Astumian at University of Maine points out that the research is also important for understanding one of the deepest questions in chemistry. “What are the principles by which simple matter becomes complex?” he said. “A key point is that, while thermodynamics determines the most likely structures near equilibrium, kinetics plays the dominant role in selecting structures when far-from-equilibrium.”

In the 1930s, Irving Langmuir and John Lennard-Jones observed that adsorbates interact with surfaces through van der Waals interactions (physisorption) and/or electronic interactions (chemisorption). Adsorption is generally considered to be a passive process in which the adsorbate moves from a high to a low concentration area, so the concentration of surface adsorbate always changes towards the equilibrium direction. In the Northwestern study, however, the researchers demonstrate that active adsorption can be achieved using artificial molecular machines.

“The potential utility of mechanisorption in technology, such as chemical capacitors, will provide a completely new way to store and manipulate energy, information and matter on surfaces that have never been imagined before,” co-first author Feng said. “The advent of the mechanical bond is sending major ripples through both chemistry and materials science. Given a little more time, the general area of sorption will witness a profound change after close on a century during which period physisorption and chemisorption have dominated surface and interfacial science.”

## Work to complete
In the passage on adsorption, which two scientists observed in the 1930s that adsorbates interact with surfaces through van der Waals interactions and/or electronic interactions?

## Extracted data
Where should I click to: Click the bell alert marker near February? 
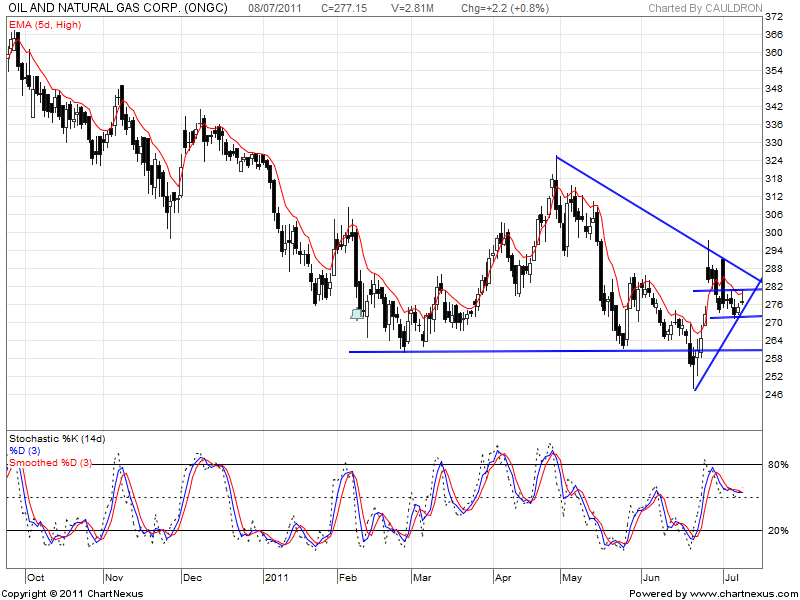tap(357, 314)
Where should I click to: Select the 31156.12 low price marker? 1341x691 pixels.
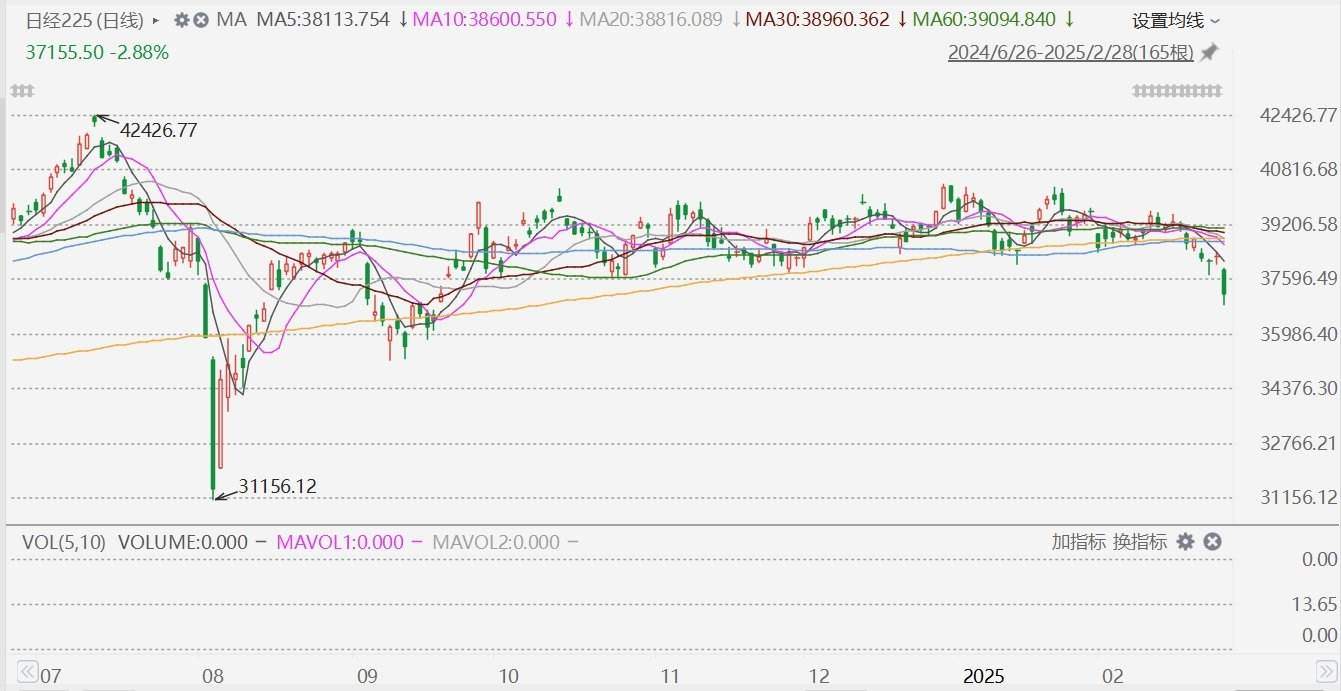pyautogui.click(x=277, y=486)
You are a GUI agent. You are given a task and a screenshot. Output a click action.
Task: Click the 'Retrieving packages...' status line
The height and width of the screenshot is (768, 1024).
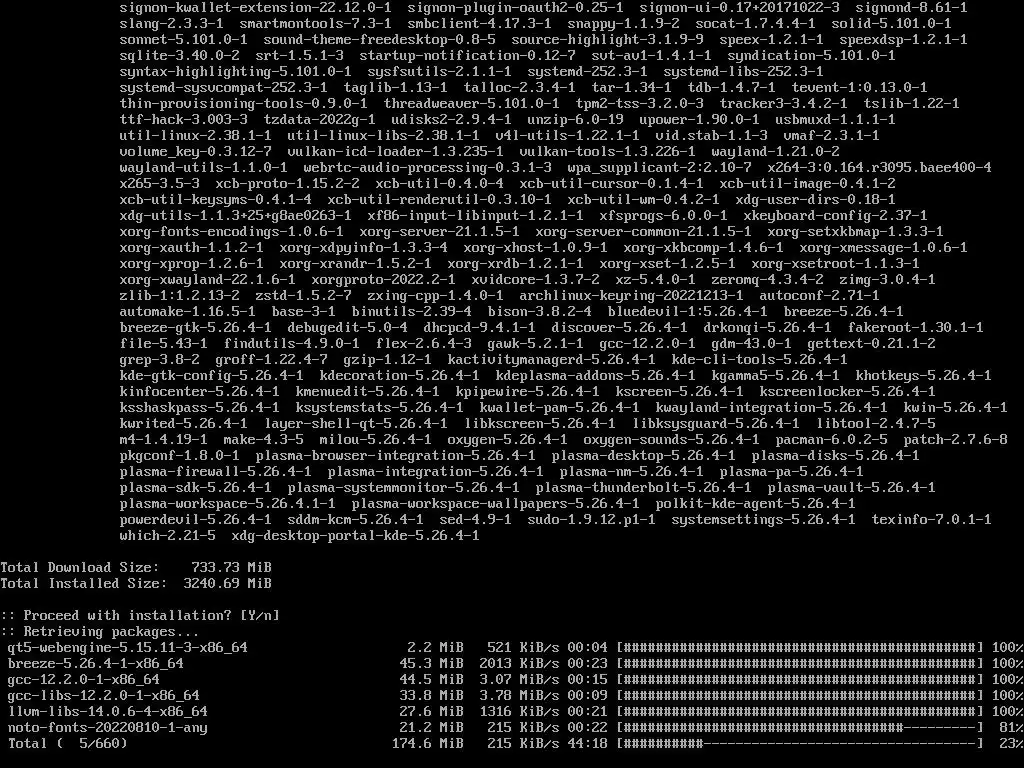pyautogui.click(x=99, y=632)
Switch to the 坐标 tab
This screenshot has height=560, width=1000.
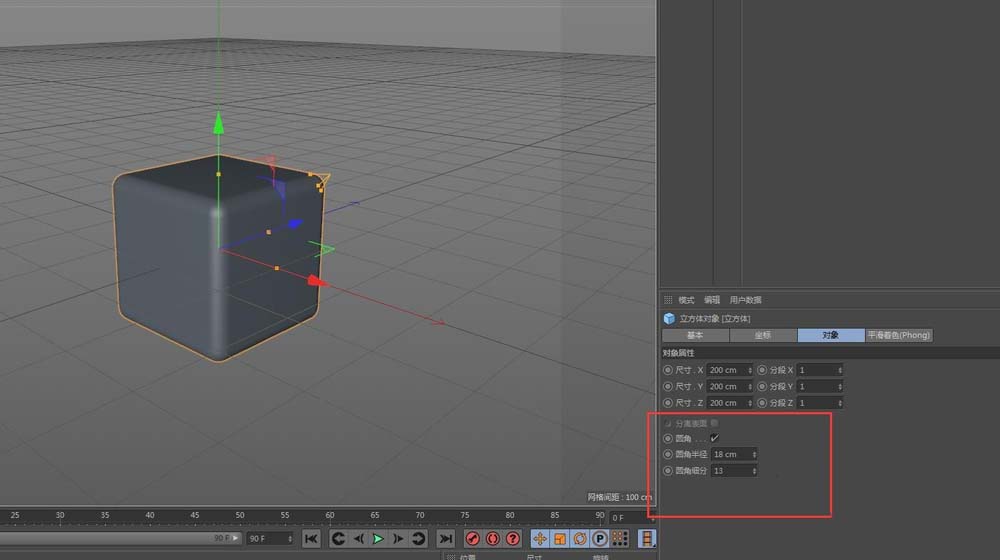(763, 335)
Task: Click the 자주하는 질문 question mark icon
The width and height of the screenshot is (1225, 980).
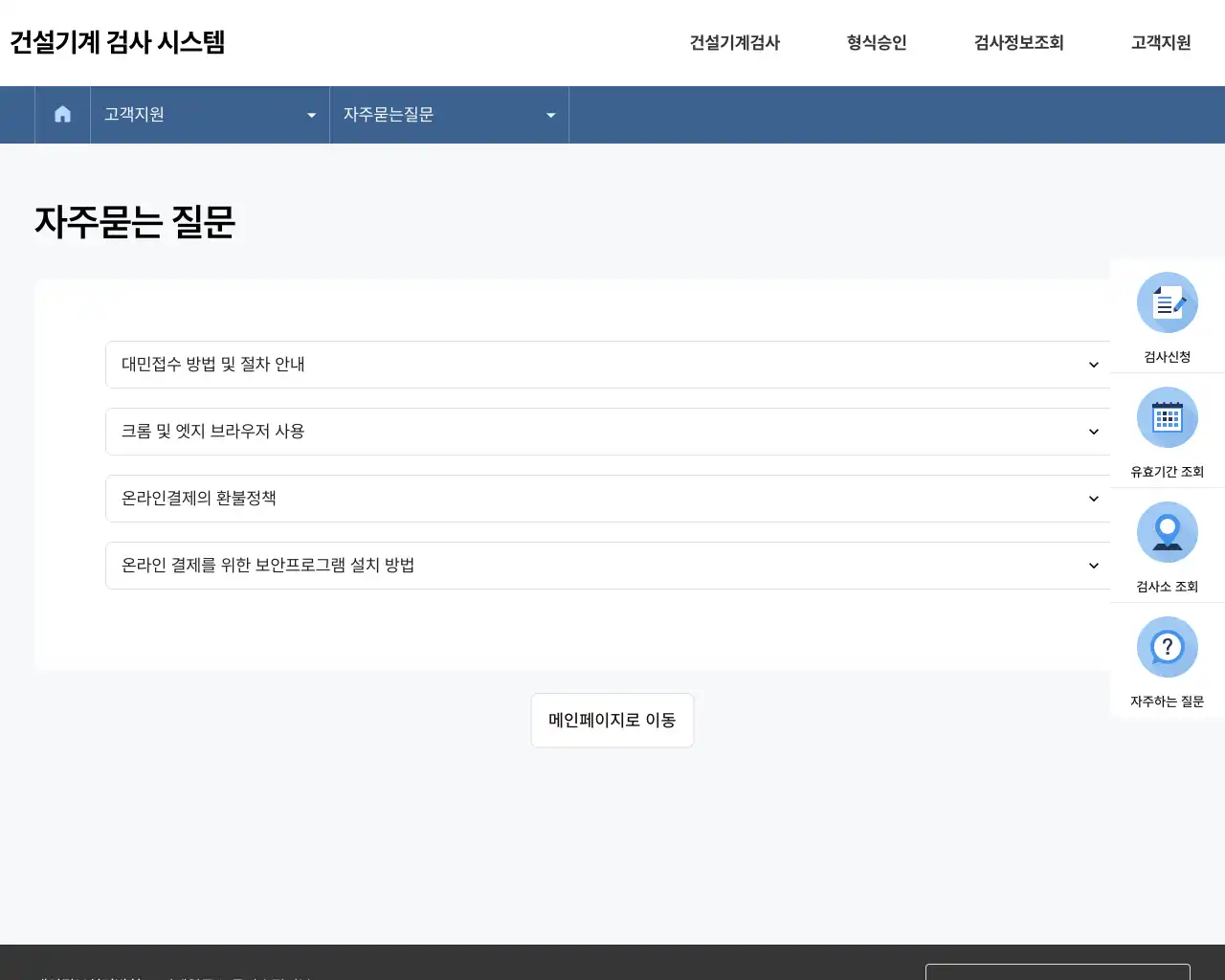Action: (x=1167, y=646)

## Solution for this task
Irving Langmuir and John Lennard-Jones